▶ **Challenge**
In the listing, change "QuickBooks Online" to "Xero" and reproduce the lines from the line containing "Viewport: 1280px width, 2374px height." up to and including the line containing "click(617, 194)", leaving everything else unchanged.

Saved data entries:

------------------------

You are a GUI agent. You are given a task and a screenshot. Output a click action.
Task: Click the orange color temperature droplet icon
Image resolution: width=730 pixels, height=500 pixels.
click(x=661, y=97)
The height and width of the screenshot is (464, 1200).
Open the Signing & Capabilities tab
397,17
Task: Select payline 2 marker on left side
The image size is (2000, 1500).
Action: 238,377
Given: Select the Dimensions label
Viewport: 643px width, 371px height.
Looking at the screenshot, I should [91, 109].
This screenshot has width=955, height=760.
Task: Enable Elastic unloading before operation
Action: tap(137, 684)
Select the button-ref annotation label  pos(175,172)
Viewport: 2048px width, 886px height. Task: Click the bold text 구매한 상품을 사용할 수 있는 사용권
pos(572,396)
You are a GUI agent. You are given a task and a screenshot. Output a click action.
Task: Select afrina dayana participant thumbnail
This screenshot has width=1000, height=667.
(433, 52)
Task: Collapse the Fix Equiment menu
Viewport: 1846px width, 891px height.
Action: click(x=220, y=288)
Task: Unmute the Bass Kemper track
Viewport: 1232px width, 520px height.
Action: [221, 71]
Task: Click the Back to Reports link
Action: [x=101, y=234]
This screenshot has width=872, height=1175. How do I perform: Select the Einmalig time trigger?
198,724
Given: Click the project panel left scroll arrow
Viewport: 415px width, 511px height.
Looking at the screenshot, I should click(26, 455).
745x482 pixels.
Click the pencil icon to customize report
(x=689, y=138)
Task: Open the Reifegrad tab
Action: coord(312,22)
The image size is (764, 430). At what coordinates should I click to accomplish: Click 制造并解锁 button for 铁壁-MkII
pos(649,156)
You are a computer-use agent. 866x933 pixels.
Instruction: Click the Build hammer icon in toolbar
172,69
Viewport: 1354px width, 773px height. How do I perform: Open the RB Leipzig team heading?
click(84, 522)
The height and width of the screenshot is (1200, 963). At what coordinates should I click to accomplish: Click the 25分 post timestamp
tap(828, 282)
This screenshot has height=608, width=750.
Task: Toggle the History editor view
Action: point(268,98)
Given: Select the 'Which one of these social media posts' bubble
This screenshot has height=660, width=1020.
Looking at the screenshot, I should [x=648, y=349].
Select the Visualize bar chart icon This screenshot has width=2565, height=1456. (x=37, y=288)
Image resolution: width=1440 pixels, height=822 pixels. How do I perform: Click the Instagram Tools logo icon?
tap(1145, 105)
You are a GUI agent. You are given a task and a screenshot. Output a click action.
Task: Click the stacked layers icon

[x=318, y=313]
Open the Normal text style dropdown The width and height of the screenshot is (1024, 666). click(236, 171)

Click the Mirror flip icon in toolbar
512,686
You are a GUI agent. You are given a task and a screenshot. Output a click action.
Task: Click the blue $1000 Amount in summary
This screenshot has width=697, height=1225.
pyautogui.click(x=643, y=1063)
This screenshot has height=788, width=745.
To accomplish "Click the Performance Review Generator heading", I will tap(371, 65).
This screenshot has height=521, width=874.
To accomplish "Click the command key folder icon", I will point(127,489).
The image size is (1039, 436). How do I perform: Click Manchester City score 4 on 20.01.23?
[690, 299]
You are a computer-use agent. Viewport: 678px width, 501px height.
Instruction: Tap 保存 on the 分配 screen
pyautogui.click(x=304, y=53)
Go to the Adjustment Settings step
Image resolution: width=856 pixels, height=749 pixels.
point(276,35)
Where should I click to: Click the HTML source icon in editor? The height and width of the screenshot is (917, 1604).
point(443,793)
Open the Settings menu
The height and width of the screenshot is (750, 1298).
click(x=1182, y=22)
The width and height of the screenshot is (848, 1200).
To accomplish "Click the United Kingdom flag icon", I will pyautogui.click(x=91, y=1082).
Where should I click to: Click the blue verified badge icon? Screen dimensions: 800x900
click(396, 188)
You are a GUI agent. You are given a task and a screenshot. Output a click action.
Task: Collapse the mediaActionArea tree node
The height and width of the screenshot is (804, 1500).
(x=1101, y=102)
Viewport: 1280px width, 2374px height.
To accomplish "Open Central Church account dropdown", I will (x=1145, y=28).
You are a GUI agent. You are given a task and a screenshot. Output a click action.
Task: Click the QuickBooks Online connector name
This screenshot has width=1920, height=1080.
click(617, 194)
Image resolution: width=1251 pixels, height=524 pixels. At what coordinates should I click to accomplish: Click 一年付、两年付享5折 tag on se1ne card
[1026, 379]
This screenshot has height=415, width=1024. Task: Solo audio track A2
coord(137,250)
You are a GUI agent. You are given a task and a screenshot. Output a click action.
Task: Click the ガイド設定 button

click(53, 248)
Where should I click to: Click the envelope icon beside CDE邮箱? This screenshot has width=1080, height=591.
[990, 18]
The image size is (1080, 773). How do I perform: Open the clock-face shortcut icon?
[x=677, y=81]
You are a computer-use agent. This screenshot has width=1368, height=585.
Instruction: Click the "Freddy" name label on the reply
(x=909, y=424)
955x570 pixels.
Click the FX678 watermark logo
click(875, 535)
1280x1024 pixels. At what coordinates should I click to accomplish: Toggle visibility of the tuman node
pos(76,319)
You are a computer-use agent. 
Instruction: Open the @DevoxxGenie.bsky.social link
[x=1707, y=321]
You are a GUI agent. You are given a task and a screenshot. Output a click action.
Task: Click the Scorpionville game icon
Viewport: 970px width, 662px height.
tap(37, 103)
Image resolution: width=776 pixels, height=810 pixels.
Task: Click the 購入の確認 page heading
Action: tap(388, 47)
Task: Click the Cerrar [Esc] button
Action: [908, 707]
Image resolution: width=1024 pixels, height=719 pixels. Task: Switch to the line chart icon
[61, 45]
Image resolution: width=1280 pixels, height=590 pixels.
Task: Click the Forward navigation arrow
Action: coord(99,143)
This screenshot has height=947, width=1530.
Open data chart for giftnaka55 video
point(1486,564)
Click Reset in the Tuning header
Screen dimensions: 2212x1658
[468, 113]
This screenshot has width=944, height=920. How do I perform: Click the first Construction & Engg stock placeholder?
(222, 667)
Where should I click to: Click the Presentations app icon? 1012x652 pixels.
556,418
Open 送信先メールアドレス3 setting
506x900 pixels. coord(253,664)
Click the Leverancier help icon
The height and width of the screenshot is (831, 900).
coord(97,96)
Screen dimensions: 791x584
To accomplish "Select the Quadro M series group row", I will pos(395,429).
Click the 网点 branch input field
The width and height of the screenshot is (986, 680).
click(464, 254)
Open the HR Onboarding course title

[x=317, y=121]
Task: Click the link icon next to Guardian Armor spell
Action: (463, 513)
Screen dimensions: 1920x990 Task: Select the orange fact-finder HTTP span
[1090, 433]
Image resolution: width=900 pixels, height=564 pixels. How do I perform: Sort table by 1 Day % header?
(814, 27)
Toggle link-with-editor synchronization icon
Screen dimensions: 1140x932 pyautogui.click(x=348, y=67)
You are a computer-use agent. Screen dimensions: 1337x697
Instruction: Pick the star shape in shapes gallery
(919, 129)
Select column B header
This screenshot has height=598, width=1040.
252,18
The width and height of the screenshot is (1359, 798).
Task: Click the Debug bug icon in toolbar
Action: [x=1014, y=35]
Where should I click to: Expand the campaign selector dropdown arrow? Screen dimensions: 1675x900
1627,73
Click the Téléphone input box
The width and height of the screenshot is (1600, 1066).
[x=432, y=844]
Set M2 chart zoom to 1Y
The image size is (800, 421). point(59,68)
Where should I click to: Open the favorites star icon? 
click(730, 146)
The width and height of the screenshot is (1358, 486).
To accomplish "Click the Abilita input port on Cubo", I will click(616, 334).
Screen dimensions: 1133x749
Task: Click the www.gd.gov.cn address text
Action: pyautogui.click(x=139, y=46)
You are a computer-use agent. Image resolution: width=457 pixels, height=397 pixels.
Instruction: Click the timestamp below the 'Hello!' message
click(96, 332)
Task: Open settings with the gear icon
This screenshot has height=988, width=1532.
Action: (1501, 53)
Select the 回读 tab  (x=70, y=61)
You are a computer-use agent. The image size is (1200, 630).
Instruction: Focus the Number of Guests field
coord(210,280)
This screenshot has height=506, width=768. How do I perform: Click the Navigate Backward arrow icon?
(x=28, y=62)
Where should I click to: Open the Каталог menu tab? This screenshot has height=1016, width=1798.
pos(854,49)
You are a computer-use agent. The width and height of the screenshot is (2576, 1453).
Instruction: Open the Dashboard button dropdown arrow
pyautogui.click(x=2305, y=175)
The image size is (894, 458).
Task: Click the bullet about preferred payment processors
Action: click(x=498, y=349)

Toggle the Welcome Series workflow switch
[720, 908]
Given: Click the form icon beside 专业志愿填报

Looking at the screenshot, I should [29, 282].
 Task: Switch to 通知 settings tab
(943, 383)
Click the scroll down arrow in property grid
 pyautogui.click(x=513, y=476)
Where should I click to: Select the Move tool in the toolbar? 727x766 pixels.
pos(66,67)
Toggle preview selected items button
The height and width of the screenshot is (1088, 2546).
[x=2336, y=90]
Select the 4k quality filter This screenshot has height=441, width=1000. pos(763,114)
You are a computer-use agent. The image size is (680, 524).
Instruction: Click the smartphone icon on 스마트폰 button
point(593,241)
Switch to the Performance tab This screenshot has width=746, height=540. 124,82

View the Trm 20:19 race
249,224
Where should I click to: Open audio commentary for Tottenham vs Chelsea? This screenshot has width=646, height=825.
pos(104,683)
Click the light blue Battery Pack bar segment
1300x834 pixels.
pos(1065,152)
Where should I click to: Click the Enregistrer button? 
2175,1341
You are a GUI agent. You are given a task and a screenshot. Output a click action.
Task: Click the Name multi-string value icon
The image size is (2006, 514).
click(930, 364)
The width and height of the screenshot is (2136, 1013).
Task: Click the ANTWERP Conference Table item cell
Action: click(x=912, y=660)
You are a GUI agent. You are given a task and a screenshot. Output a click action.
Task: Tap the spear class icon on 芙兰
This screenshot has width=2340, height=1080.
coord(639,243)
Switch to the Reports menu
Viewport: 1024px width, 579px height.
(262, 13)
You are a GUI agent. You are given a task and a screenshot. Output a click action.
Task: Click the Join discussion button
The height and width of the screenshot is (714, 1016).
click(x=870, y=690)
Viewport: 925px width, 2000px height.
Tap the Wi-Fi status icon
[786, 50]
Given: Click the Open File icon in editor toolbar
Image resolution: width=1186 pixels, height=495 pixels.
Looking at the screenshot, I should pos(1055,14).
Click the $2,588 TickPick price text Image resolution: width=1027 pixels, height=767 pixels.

------------------------

▶ **Written reply**
Viewport: 1280px width, 2374px height.
To accomplish "Open Central Church account dropdown", I will (x=1145, y=28).
You are a GUI agent. You are given a task and a screenshot. Output a click action.
Task: Click the Xero connector name
This screenshot has width=1920, height=1080.
click(617, 194)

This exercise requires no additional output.